Malgré ce point positif, le bilan écologique global des biocarburants est controversé. L’ester méthylique de colza produit à sa combustion peu de particules de suie et est libre de dioxyde de soufre. Les résultats au niveau de l’oxyde d’azotes (NOx) sont par contre moins favorable que pour le diesel. S’y ajoute qu’il faut aussi prendre en compte les émissions dans le cadre de la production du colza et en particulier celles liées aux éventuels engrais utilisés. Les experts se disputent ainsi encore sur l’intérêt écologique des biofuels. Du côté des écologistes, on refuse de toute façon de présenter les carburants végétaux comme une solution idéale. Ils insistent sur la réduction de la consommation de carburants et surtout sur le renforcement des transports publics.

En fait, même les agriculteurs voient le colza cultivé pour la production d’huiles industrielles tout au plus comme un à côté. Ce n’est pas un hasard ou une grande découverte qui les a menés en 1994 à cette nouvelle culture. La raison est à chercher à Bruxelles, dans la réforme de la fameuse politique agricole commune de l’Union européenne imposée à l’époque par le commissaire Ray McSharry. Face aux surproductions de l’agriculture européenne et la chute des prix qui en suivait, la réforme imposait aux agriculteurs de laisser une partie de leurs terrains en jachère. Une exception était accordée pour la production non alimentaire... comme le colza.

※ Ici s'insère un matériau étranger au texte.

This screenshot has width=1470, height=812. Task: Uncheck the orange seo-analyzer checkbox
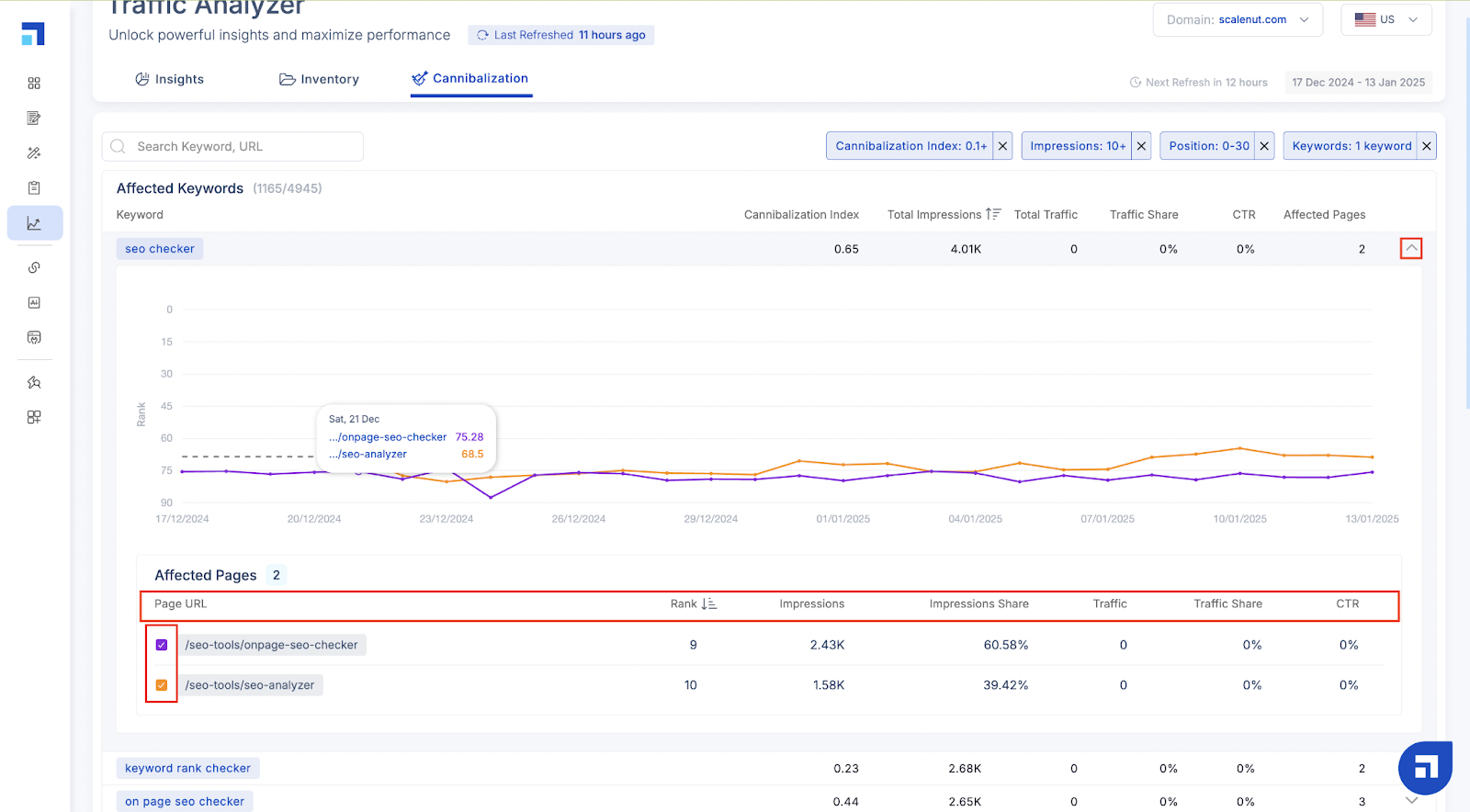[162, 685]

Quant au principe, il semble rester difficile pour un agriculteur luxembourgeois d’abandonner l’idée que son travail vise « à nourrir le pays ». On est loin de Clifford Spencer, un agriculteur britannique qui a, au contraire, délibérément délaissé la production d’aliments. Son argument : « L’avenir de l’agriculture sera dans des produits pour lesquels il y a une réelle demande, plutôt que dans des produits que Bruxelles subventionne. » Sa récolte est transformée en lubrifiants, huiles, fibres voire en cosmétiques. Il y a un mois, Spencer a annoncé la construction d’une centrale électrique expérimentale près de sa ferme. À l’aide de l’huile de colza, il prévoit d’y produire un megawatt d’électricité, assez pour couvrir la consommation de mille ménages.

Au Luxembourg, la production de colza dépend par contre largement des lignes directrices européennes. Si demain la mise en jachère de terres arables est abandonnée, on peut s’interroger sur la poursuite de la production de biodiesel. Aujourd’hui, dans le cadre de l’association Agroénergie, quelque 500 agriculteurs produisent sur 1 200 hectares du colza transformé à Verdun à jusqu’à 1,2 million de litres de biodiesel par an. Or, il n’existe qu’un grand client. Et la Ville de Luxembourg pourrait abandonner le carburant végétal. Les premiers bus au biofuel devront être remplacés dans les deux années à venir. Reste à voir si les nouveaux autocars tourneront aussi au biodiesel. Chez certains constructeurs, les dernières normes d’émission sont incompatibles avec un carburant végétal.

La question intéresse aussi le gouvernement. Les États membres de l’UE se sont engagés en 2003 de porter la part des biocarburants à deux pour cent de tous les combustibles jusqu’en 2005. Cinq ans plus tard, le seuil passera à dix pour cent. Plutôt que d’arriver à cet objectif par du biofuel pur – du diesel de colza ou du méthanol en alternative à l’essence – il est aussi possible de mélanger quelques pour cent de biofuel dans le diesel pétrolier. Aucune décision n’a encore été prise. D’une manière ou d’une autre, cela devrait résulter dans une bonne nouvelle pour les agriculteurs : la demande pour leur diesel végétal restera assurée. Vu la quantité de carburant vendu au Luxembourg, elle devrait même exploser.